HTMLParser extends _markupbase.ParserBase for declaration handling (<!DOCTYPE ...>, <!ELEMENT ...>, etc.). Character references (&amp;, &#38;, &#x26;) are resolved by html.unescape in the data callback.

Map

LinesSymbolRolegopy
1-100Module header, compiled regexes, HTMLParser.__init__, reset, feedCompiled patterns for tag scanning; feed appends to a buffer and calls goahead(0); reset clears state.(stdlib pending)
100-250goahead, handle_starttag dispatch, handle_endtag dispatchMain scanning loop; regex-based tag detection; attribute parsing via attrfind_tolerant; void-element detection.(stdlib pending)
250-400handle_data, handle_comment, handle_decl, handle_pi, CDATA sectionCharacter-data and comment callbacks; handle_decl delegates to _markupbase; CDATA section scanning for convert_charrefs=False.(stdlib pending)
400-500error, getpos, set_cdata_mode, clear_cdata_mode, overridable stubsLine/column tracking; CDATA mode toggle for <script> and <style> raw-text elements; empty stubs for all eight event methods.(stdlib pending)

Reading

goahead() main scanning loop (lines 100 to 250)

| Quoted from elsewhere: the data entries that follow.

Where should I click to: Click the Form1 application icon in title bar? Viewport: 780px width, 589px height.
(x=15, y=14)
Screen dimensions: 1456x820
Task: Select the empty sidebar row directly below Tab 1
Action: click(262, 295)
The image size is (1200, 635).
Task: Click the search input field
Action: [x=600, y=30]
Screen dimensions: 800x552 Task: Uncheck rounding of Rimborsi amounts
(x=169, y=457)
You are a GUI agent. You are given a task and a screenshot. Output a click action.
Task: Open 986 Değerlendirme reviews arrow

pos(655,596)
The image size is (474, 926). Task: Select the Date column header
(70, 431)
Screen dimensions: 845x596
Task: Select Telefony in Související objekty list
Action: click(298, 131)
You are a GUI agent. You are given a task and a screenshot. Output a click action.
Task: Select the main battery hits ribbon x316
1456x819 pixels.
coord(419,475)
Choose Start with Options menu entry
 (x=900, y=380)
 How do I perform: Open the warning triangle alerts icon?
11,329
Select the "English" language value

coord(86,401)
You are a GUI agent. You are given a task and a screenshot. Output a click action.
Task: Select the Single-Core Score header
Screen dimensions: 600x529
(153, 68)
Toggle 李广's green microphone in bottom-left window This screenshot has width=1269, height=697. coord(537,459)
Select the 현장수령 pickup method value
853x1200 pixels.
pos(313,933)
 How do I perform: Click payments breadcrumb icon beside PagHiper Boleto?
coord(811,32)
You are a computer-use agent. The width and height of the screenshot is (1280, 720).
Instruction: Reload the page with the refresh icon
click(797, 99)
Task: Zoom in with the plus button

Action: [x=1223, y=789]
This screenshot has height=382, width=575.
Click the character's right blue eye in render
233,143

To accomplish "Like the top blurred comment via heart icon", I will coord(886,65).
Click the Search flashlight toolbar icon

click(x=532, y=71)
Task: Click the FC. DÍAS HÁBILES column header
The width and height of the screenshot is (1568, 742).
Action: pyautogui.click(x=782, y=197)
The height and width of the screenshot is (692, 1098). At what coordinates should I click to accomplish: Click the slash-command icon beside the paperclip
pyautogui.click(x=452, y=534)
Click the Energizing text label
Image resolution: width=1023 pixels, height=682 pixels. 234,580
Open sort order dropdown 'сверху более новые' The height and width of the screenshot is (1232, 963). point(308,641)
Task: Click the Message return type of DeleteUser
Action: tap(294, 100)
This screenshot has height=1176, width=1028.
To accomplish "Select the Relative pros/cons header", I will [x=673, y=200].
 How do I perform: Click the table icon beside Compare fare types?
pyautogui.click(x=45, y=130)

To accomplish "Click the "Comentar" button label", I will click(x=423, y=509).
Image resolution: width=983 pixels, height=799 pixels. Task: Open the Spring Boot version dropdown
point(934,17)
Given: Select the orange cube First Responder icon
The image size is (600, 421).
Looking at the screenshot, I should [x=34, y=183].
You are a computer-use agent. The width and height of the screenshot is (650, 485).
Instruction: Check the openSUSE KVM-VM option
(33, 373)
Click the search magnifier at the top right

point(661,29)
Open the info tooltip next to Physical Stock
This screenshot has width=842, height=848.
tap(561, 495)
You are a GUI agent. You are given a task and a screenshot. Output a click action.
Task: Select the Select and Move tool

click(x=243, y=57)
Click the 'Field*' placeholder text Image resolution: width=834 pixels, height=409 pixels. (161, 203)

cpython 3.14 @ ab2d84fe1023/Lib/html/parser.py#L100-250

def goahead(self, end):
rawdata = self.rawdata
i = 0
n = len(rawdata)
while i < n:
if self.convert_charrefs and not self.cdata_elem:
j = rawdata.find('<', i)
if j < 0:
# No more tags; hold the rest for next feed()
if end:
handle_data(rawdata[i:n])
i = self.updatepos(i, n)
break
else:
match = self.interesting.search(rawdata, i)
j = match.start() if match else -1

if i < j:
if self.convert_charrefs and not self.cdata_elem:
handle_data(rawdata[i:j])
else:
handle_data(unescape(rawdata[i:j]))
i = self.updatepos(i, j)

if i == n:
break
startswith = rawdata.startswith
if startswith('<', i):
if starttagopen.match(rawdata, i): # <letter
k = self.handle_starttag_dispatch(i)
elif startswith("</", i):
k = self.handle_endtag_dispatch(i)
elif startswith("<!--", i):
k = self.handle_comment_dispatch(i)
elif startswith("<!", i):
k = self.handle_decl_dispatch(i)
elif startswith("<?", i):
k = self.handle_pi_dispatch(i)
else:
handle_data(rawdata[i])
k = i + 1
if k < 0:
# Incomplete tag: stop and wait for more data
if not end:
break
k = rawdata.find('>', i + 1)
if k < 0:
k = rawdata.find('<', i + 1)
if k < 0:
k = i + 1
else:
k += 1
handle_data(rawdata[i:k])
i = self.updatepos(i, k)
elif startswith("&", i):
...

goahead(end=False) is called after each feed(). The end=False flag means the scanner must stop whenever it cannot confirm that a construct is complete (negative k), so the unfinished bytes are left in rawdata for the next feed(). goahead(end=True) is called by close() and treats any trailing incomplete markup as literal data.

When convert_charrefs=True (the default since Python 3.5), inter-tag text is accumulated until the next < and then passed as a single handle_data call, with character references resolved. When convert_charrefs=False, the interesting regex also matches &, and each character reference is handled inline.

Starttag attribute parsing (lines 100 to 250)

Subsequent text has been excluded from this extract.